Given entries section start

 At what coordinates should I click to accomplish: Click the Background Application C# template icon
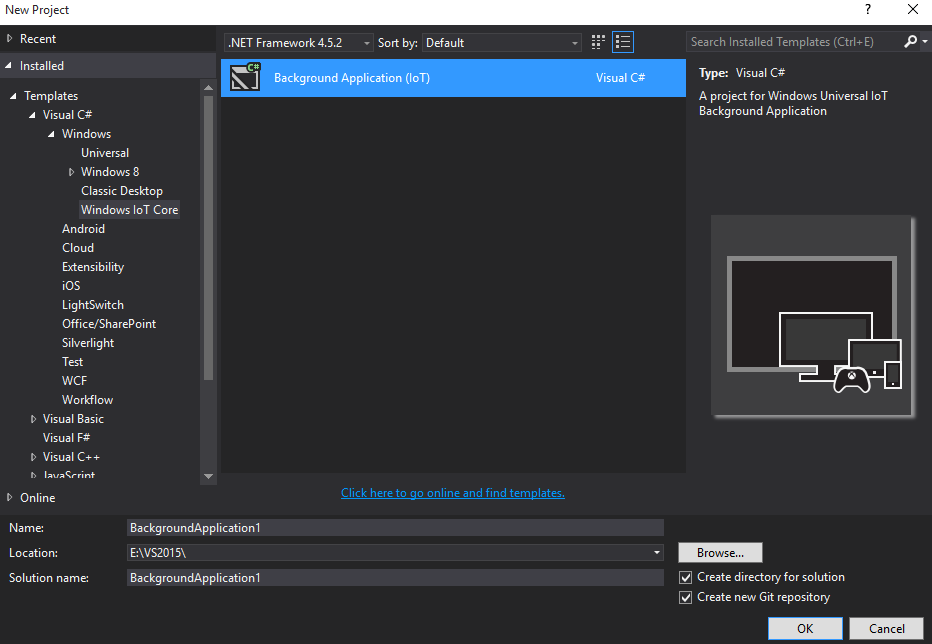(x=245, y=78)
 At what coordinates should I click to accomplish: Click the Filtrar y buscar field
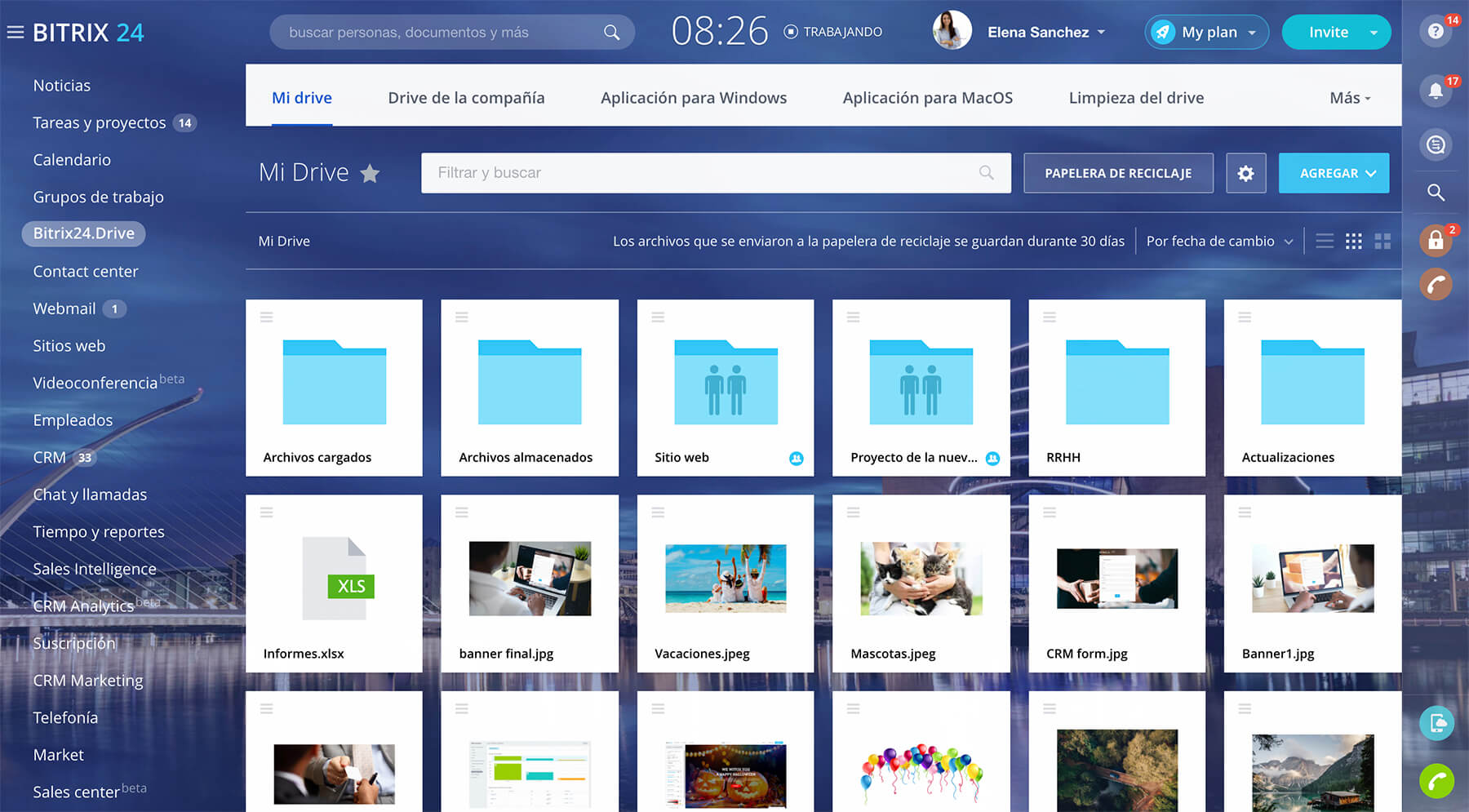pos(702,173)
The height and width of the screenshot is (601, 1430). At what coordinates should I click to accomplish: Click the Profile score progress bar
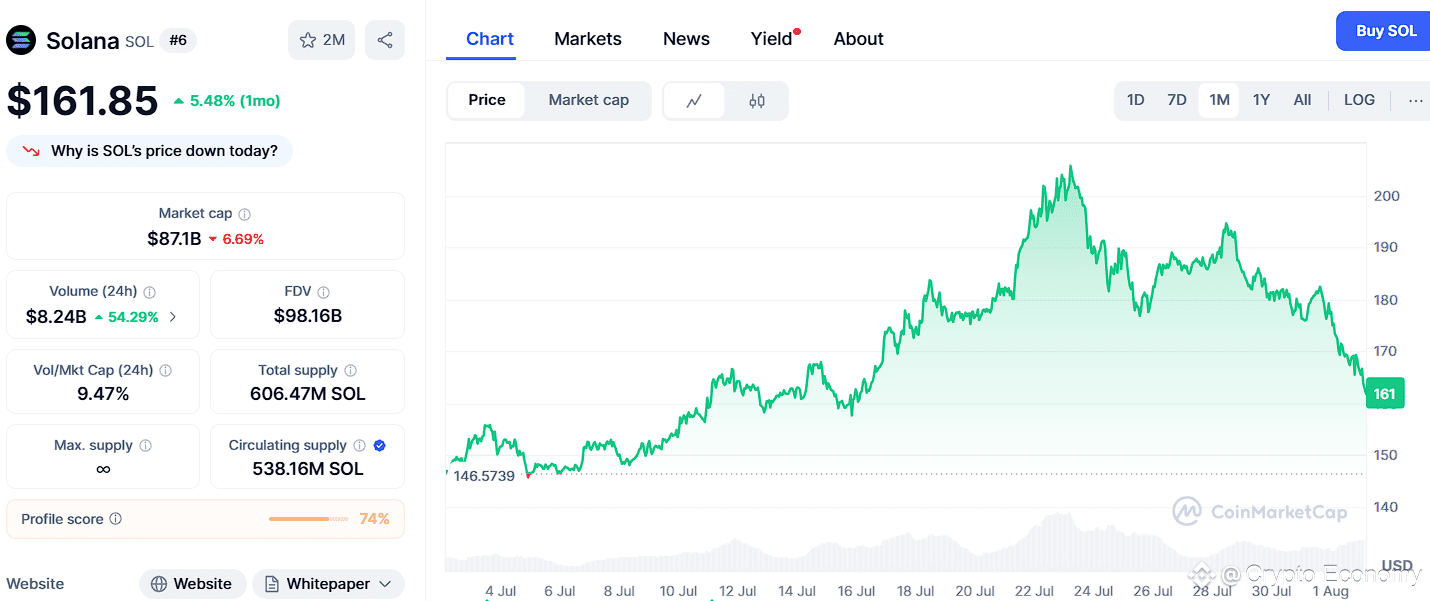click(x=313, y=519)
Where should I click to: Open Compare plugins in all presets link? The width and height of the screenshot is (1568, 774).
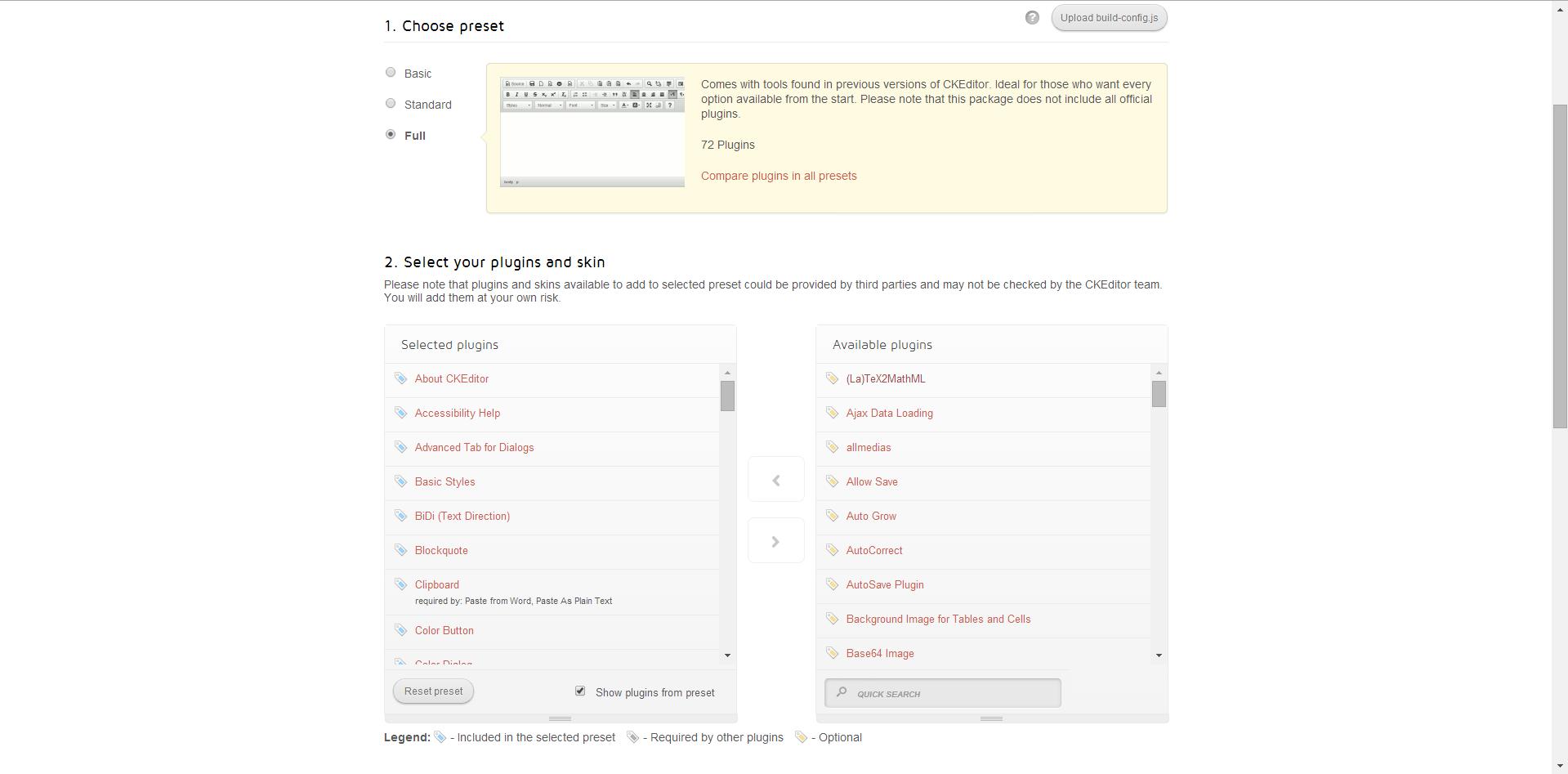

Given entries section end

§ Problem requirements
Would you copy every entry exactly as it stands, leaving out the pictures?

§ Final answer
 At what coordinates should I click to accomplish: Click the Background Application C# template icon
(x=245, y=78)
 At what coordinates should I click to accomplish: Click the Filtrar y buscar field
pos(702,173)
The height and width of the screenshot is (601, 1430). At what coordinates should I click to accomplish: Click the Profile score progress bar
click(x=313, y=519)
Where should I click to: Open Compare plugins in all presets link? The width and height of the screenshot is (1568, 774).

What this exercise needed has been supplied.